=== LISTED ENTRIES ===

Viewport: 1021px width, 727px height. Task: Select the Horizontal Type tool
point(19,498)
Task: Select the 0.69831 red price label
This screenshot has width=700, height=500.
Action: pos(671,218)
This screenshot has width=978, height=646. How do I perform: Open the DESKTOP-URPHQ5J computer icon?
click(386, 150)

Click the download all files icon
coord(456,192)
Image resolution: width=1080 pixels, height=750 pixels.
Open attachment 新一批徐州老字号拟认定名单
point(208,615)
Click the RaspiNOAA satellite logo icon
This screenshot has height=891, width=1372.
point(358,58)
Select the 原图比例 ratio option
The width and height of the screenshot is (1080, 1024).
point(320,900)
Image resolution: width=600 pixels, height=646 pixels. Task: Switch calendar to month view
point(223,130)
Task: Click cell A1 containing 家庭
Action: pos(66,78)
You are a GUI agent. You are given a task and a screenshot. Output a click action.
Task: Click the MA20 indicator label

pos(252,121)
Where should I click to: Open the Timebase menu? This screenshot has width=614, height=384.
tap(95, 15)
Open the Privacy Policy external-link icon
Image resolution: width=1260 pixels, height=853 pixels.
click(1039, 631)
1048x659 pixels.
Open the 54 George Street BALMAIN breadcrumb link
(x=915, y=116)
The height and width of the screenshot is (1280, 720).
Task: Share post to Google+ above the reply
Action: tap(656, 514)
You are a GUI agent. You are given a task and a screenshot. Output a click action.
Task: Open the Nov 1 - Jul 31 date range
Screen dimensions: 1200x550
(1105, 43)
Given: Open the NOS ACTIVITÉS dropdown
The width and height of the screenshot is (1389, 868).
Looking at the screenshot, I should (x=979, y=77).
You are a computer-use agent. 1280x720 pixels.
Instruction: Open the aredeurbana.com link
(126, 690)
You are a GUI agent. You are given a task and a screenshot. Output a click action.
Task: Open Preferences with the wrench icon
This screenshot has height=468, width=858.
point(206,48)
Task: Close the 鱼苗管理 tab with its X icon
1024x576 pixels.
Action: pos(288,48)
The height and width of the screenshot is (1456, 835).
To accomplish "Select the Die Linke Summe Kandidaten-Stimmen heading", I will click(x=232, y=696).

===

The output should match the records above exactly, entry for entry.

### EXPECTED ANSWER
Viewport: 1021px width, 727px height. Task: Select the Horizontal Type tool
point(19,498)
Task: Select the 0.69831 red price label
This screenshot has width=700, height=500.
Action: pos(671,218)
This screenshot has width=978, height=646. How do I perform: Open the DESKTOP-URPHQ5J computer icon?
click(386, 150)

Click the download all files icon
coord(456,192)
Image resolution: width=1080 pixels, height=750 pixels.
Open attachment 新一批徐州老字号拟认定名单
point(208,615)
Click the RaspiNOAA satellite logo icon
This screenshot has height=891, width=1372.
point(358,58)
Select the 原图比例 ratio option
The width and height of the screenshot is (1080, 1024).
point(320,900)
Image resolution: width=600 pixels, height=646 pixels. Task: Switch calendar to month view
point(223,130)
Task: Click cell A1 containing 家庭
Action: pos(66,78)
You are a GUI agent. You are given a task and a screenshot. Output a click action.
Task: Click the MA20 indicator label

pos(252,121)
Where should I click to: Open the Timebase menu? This screenshot has width=614, height=384.
tap(95, 15)
Open the Privacy Policy external-link icon
Image resolution: width=1260 pixels, height=853 pixels.
click(1039, 631)
1048x659 pixels.
Open the 54 George Street BALMAIN breadcrumb link
(x=915, y=116)
The height and width of the screenshot is (1280, 720).
Task: Share post to Google+ above the reply
Action: tap(656, 514)
You are a GUI agent. You are given a task and a screenshot. Output a click action.
Task: Open the Nov 1 - Jul 31 date range
Screen dimensions: 1200x550
(1105, 43)
Given: Open the NOS ACTIVITÉS dropdown
The width and height of the screenshot is (1389, 868).
Looking at the screenshot, I should (x=979, y=77).
You are a computer-use agent. 1280x720 pixels.
Instruction: Open the aredeurbana.com link
(126, 690)
You are a GUI agent. You are given a task and a screenshot. Output a click action.
Task: Open Preferences with the wrench icon
This screenshot has height=468, width=858.
point(206,48)
Task: Close the 鱼苗管理 tab with its X icon
1024x576 pixels.
Action: pos(288,48)
The height and width of the screenshot is (1456, 835).
To accomplish "Select the Die Linke Summe Kandidaten-Stimmen heading", I will click(x=232, y=696).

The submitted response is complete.